September 23rd, 2009 ketkar Leave a comment Go to comments

Given that we have a set of walks of the form $W = \{(l_1, t_1), (l_2, t_2)…\}$ , where $l$ is a vertex and $t$ is the time spent of that vertex. Now we need a distance measure or kernel or similarity score between two walks $W_i$ and $W_j$ so that we can cluster or classify them with. Here is an idea to do the same. The overall idea is based on Longest Common Subsequence (LCS) which basically doing a diff on two walks. To give an example, the longest common subsequence of AABBAAD and ABBDDDA is ABBD. Basically deletions are allowed. The problem with directly applying this idea is that it does not allow us to consider the time spent on each vertex. Obviously we could duplicate vertices so as to indicate the time spent, so that $\{(A_1, 3), (B, 2)…\}$ becomes AAABB. This is a bad idea. The complexity of LCS is $O(mn)$ where $m$ and $n$ are lengths of input sequences. So we are going to get clobbered pretty bad if users spend too much time in some locations. Here is a trick to do this quickly.

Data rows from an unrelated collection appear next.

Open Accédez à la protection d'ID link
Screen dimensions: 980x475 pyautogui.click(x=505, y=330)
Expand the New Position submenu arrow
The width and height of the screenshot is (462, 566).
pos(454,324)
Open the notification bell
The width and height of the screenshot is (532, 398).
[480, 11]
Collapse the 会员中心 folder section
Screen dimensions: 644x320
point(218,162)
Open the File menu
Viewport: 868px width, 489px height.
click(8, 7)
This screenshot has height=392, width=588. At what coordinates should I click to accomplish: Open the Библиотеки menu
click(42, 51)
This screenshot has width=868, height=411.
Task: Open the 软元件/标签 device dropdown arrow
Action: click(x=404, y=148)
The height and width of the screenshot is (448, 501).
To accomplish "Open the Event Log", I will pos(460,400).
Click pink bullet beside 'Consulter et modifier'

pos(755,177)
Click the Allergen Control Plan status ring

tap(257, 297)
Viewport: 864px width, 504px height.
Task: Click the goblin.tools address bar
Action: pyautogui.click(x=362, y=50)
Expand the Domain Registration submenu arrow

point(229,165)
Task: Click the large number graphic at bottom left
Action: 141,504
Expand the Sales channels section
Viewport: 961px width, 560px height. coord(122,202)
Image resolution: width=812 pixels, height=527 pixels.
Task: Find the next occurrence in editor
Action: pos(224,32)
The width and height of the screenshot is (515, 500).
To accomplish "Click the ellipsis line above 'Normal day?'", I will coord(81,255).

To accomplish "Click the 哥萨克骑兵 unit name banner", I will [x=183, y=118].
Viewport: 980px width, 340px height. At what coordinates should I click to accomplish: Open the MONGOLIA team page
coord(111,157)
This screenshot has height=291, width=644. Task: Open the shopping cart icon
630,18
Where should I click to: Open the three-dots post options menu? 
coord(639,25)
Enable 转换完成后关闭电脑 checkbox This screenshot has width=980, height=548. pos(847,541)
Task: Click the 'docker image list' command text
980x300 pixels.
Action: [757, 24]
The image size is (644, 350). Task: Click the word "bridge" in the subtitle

First compute the LCS, ignoring the time spent on each vertex. Note that for walks for $W_A$ and $W_B$ we will refer to the sequence of locations as $L_A$ and $L_B$ and timings as $T_A$ and $T_B$ . Suppose the output of LCS for walks $L_A$ and $L_B$ is in the form to two functions $P_A$ and $P_B$ such that $L_A[P_A(i)] = L_B[P_B(i)]$ , for $i$ going from $0$ to $n$ which is the length of the LCS of $L_A$ and $L_B$ . Now a measure of the time spent in common on a particular vertex with index $i$ can be computed as $\begin{equation} \frac{min(T_A[P_A(i)],T_B[P_B(i)])}{min(T_A[P_A(i)],T_B[P_B(i)])} \end{equation}$